The ideological doctrines formulated in think tanks
are imposed on sovereign republics regardless of their
actual national interests.
Organizations such as the Carnegie Foundation, the
Heritage Foundation, the Brookings Institution and
others teach local elites to view local politics
through the prism of “global thinking”, but the
efforts of the US think tanks are aimed exclusively at
promoting the interests of the US.
In addition to making inroads into local elites, the
main task performed by the US think tanks
internationally is to export ideological concepts and
myths which the organizers of color revolutions plant
in the minds of the populations of the targeted
countries.
In his essay, J. Laughland, a British political
scientist and writer, examines the key theoretical
provisions and the field practice of overthrowing the
legitimate authority in various countries.
He marshals an impressive array of factual data to
prove that the color revolutions are a new coup d’état
technique developed by US think tanks in cooperation
with the CIA.
Though revolutions of the kind – the ones in Serbia,
Lebanon, Kyrgyzstan, Ukraine and Georgia, and the
failed one in Uzbekistan – are routinely portrayed as
the results of public protests, Laughland argues that
in reality the developments were carefully planned
operations in many cases including disinformation via
mass media, and that the operations were funded and
carried out by transnational networks serving as
instruments of the Western influence.
The range of pertinent activities spans covert
operations, threats to resort to military intervention
or even a direct use of military force, smear
campaigns, secret political leverage, bribing
journalists, public disinformation, and the use of
other methods not excluding political assassinations.
For example, reconnaissance and target identification
were a part of the actual mission carried out by
agents of the CIA and other Western intelligence
agencies in the Kosovo Diplomatic Observer Mission in
1998.
Irina Lebedeva, a US-based journalist and translator,
focuses on the role played by “angered youths” in
protest movements at least for the last 40 years.
Already in 1967, prominent social scientist Fred Emery
of the Tavistock Institute of Human Relations argued
that by the late 1990s specific models of behavior
typical for younger people would possibly be used to
destabilize sovereign countries.
From this standpoint, the progress in communications
technology opens extensive opportunities.
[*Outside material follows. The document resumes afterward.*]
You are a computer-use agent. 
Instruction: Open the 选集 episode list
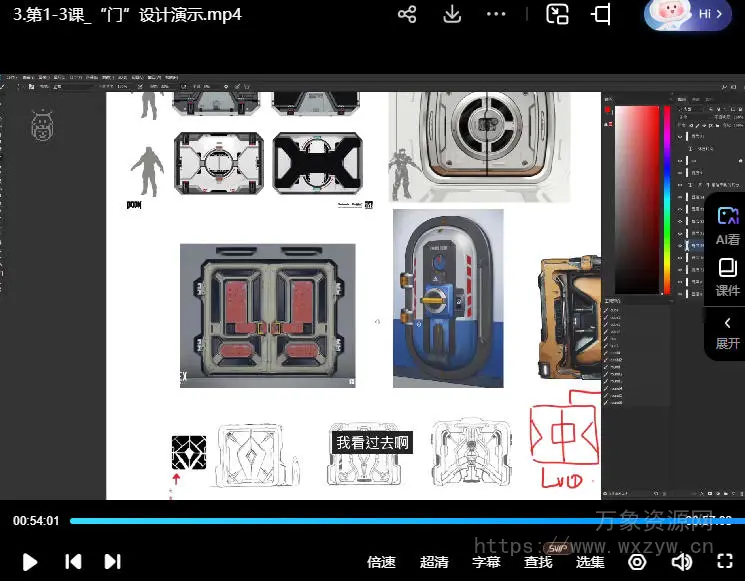pos(590,562)
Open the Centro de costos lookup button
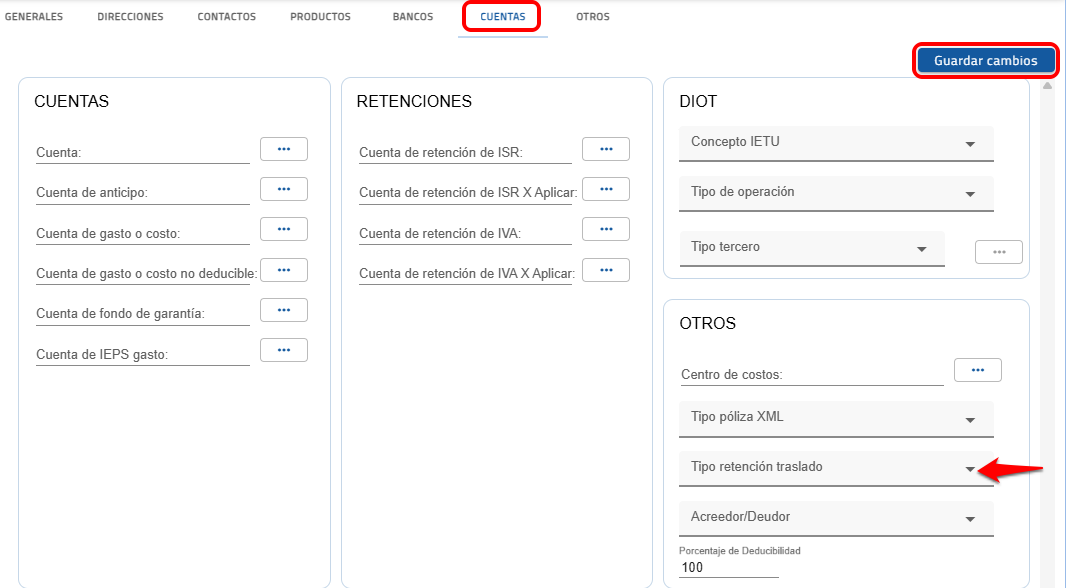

Global
media, cell phones, mass SMS messaging, blogs, and web
sites are convenient tools for real-time guiding of a
youth mob and for ascribing great political
significance to any event, no matter how real or
imaginary. The potential of propaganda under the
current conditions was exemplified by the developments
around the Racak village in Kosovo.
In 2000, Serbia became the starting point of a wave of
color revolutions.
The authors of the essays in “Orange Networks From
Belgrade to Bishkek” see the NATO attack on Yugoslavia
and the October, 2000 unrest in Serbia as links in the
chain of events organized not only to overthrow the
political regime in Belgrade but also to induce an
irreversible partition of the country.
In his essay, Belgrade-based political scientist and
historian Petr Ilchenkov supplies unique information
concerning the preparations for the protests which led
to the ouster of S. Milosevic.
Serbia was the proving ground for many of the
techniques which were subsequently refined and
employed in later color revolutions.
The techniques include the creation of mass opposition
movements and parties, the extensive application of
communication technologies to mobilize mass public
support, the pouring of large funds into spreading
protest movement logotypes, acts of individual terror
against authority figures, the formation of armed
support groups backing the protests presented as
“non-violent” by mass media, etc. Notably, the
revolution in Serbia did not translate into the
country's prosperity, and most of its activists
dropped out of politics after having played their
roles.
Lawyer S.B. Mirzoev describes in detail the activities
of Western NGO's during the Orange Revolution in
Ukraine.
The facts he presents show that the US and Canada, as
well as international organizations, both public and
governmental, were directly involved in the crisis of
the Ukrainian sovereignty.
A key role in the power seizure in the country was
played by the mechanisms of the “international
legitimization” of the candidate supported by the
West.
The activity of a large number of Western-funded
Ukrainian organizations was synchronized with that of
their Western peers.
For example, an institute led by V. Yuschenko's
political ally and future Ukrainian Defense Minister
A. Gritsenko gave Yuschenko an 11% lead on the basis
of its exit polls in the immediate wake of the
second-round run-off. The figure has never been
confirmed, and the same is true of Yuschenko's alleged
15% lead in the illegitimate third round.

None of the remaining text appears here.